韓国の大企業が、ここへきて次々とアメリカに「脱出」し始めたワケ

アメリカのほうがコストは高いが…

米国シフト

最近、韓国・文政権の労働組合重視の政策にたいして、米国など海外への投資を積極化する韓国の有力企業が目に付く。

その代表例が、韓国経済の大黒柱であるサムスン電子だ。

同社は170億ドル(約1.9兆円)を米国に投じ、半導体工場を建設する予定と報道されている。

また、自動車分野では、2025年までに現代自動車が電気自動車(EV)生産などのために74億ドル(約8066億円)を投じて、米国の生産拠点を拡充するるみこみだ。

そうした動きの背景には、米国は半導体など安全保障にかかわる最先端の生産能力を強化するために有力な企業の誘致に動いていることがある。

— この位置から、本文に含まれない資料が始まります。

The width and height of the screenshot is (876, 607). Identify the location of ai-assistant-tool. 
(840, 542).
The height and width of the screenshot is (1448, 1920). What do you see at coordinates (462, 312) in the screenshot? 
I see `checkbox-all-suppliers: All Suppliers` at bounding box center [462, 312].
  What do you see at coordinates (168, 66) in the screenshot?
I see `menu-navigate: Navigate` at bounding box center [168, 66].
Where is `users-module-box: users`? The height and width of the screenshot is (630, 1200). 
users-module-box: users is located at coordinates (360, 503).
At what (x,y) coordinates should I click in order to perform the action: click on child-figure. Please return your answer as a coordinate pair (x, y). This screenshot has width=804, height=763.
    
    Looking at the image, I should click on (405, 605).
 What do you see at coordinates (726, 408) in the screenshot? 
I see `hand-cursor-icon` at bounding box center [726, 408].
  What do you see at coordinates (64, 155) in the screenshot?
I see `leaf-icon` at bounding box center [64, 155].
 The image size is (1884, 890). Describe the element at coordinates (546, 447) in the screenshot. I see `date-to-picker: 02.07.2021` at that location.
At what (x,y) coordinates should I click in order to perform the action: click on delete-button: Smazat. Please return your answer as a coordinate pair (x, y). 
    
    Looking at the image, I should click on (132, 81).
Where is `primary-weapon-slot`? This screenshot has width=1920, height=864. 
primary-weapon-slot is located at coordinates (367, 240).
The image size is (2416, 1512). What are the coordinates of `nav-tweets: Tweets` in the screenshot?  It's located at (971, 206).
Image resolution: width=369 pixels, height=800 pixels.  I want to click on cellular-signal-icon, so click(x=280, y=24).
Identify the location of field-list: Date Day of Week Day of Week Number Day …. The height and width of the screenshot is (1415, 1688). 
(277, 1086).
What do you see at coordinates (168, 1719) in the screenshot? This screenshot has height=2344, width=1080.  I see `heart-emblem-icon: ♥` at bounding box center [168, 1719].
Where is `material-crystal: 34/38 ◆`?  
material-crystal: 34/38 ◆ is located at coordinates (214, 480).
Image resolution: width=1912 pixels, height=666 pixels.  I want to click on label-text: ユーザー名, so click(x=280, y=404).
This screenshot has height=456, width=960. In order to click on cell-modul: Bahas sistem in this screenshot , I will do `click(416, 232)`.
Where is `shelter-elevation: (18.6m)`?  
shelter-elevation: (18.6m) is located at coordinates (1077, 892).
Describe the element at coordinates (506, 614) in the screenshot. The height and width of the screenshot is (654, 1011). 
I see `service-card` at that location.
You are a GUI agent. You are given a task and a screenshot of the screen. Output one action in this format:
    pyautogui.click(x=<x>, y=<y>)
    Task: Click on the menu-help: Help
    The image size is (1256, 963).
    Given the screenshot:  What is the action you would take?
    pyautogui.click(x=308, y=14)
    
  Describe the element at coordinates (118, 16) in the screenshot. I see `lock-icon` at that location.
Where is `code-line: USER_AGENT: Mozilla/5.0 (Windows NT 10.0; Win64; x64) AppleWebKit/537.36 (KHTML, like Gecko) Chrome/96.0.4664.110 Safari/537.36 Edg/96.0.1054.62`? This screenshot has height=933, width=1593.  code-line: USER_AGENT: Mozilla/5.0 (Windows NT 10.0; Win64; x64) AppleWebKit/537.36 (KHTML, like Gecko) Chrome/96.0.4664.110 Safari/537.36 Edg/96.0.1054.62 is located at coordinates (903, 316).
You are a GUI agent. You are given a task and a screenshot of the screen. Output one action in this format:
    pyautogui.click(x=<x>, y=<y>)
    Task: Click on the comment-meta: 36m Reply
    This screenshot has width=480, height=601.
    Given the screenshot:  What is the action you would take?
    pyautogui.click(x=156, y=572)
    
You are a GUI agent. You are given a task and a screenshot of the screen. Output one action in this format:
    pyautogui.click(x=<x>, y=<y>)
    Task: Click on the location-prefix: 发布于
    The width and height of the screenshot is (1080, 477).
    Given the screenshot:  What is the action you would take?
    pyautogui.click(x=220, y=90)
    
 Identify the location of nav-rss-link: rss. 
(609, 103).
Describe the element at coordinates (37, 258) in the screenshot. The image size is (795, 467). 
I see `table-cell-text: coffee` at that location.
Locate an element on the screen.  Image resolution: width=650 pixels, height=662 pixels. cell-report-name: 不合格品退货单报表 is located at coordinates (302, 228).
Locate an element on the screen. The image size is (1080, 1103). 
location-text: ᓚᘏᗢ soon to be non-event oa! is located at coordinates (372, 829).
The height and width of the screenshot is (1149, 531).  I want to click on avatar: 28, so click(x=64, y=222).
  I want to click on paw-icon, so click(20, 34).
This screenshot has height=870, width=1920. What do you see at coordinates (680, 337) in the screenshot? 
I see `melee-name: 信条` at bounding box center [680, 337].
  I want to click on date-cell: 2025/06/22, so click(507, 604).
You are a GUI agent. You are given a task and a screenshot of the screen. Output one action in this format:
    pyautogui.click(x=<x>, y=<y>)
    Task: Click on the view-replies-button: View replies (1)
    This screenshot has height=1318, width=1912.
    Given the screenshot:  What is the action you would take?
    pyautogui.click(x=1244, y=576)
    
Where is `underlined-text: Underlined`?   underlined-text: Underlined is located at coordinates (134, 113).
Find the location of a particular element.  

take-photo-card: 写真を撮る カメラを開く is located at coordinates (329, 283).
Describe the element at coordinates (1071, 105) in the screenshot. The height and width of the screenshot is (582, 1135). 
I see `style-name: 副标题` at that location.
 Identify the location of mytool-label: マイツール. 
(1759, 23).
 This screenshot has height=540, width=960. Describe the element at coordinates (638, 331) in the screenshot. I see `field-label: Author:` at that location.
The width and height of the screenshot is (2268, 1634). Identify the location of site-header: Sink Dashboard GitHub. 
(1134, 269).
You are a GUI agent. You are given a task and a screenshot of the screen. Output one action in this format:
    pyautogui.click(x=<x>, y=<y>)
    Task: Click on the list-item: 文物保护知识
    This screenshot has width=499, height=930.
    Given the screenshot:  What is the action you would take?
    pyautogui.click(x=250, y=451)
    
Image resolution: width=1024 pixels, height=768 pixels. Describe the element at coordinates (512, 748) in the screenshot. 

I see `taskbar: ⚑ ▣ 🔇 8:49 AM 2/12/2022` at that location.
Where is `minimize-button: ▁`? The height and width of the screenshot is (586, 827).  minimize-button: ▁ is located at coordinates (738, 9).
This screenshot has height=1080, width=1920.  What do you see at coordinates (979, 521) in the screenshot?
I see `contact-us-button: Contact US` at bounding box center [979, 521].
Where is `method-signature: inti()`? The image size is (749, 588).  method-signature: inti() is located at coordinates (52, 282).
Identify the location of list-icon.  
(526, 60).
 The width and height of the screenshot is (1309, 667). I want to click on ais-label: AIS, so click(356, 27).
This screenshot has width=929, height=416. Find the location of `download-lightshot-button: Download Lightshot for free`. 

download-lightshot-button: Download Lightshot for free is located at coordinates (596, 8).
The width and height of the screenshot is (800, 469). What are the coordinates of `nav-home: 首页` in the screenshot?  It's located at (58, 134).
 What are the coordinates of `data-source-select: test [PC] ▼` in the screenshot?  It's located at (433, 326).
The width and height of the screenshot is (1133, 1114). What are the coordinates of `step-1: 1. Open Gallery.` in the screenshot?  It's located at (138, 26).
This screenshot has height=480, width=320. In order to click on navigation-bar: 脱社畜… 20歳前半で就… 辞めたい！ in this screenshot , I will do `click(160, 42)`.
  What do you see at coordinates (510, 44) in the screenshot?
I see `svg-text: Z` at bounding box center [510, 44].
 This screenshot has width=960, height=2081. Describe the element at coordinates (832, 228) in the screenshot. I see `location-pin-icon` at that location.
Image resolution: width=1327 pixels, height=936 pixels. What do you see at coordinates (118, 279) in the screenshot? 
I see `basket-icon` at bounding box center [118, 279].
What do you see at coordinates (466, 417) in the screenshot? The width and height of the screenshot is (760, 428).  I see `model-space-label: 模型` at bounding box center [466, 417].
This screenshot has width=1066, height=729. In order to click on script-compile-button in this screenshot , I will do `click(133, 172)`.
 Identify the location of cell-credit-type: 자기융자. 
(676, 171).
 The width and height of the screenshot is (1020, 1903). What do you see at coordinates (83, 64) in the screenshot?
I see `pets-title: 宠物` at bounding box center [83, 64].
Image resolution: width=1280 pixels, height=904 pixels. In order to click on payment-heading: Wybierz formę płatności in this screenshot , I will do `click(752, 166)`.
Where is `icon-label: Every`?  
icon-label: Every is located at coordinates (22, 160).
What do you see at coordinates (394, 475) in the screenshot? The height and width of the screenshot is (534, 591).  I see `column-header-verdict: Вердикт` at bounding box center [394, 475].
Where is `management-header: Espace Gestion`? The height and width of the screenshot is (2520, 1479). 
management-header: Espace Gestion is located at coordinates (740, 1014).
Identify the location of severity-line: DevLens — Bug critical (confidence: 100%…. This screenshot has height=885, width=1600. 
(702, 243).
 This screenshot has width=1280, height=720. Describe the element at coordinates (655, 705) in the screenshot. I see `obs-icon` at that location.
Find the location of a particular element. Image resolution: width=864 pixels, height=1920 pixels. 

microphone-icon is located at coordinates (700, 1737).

一方、文在寅(ムン・ジェイン)大統領は韓国企業の対米投資を手土産に、コロナワクチン確保、対日、北朝鮮関係などで自らに都合の良い状況を目指したいという事情がある。

文在寅〔PHOTO〕Gettyimages
 

また、韓国企業にとっても、対米投資によって自国の労働争議から逃れ、より効率的な事業運営を行うことができるメリットがある。

特に自動車部門では、主要国が脱炭素への取り組みを強化している。

それは、現在、エンジン製造技術などに不安を抱える、韓国自動車メーカーにとってプラスに作用する可能性がある。

米国など主要市場でエンジン車からEVへのシフトは、韓国の自動車メーカーにビジネスチャンスをもたらす可能性があるからだ。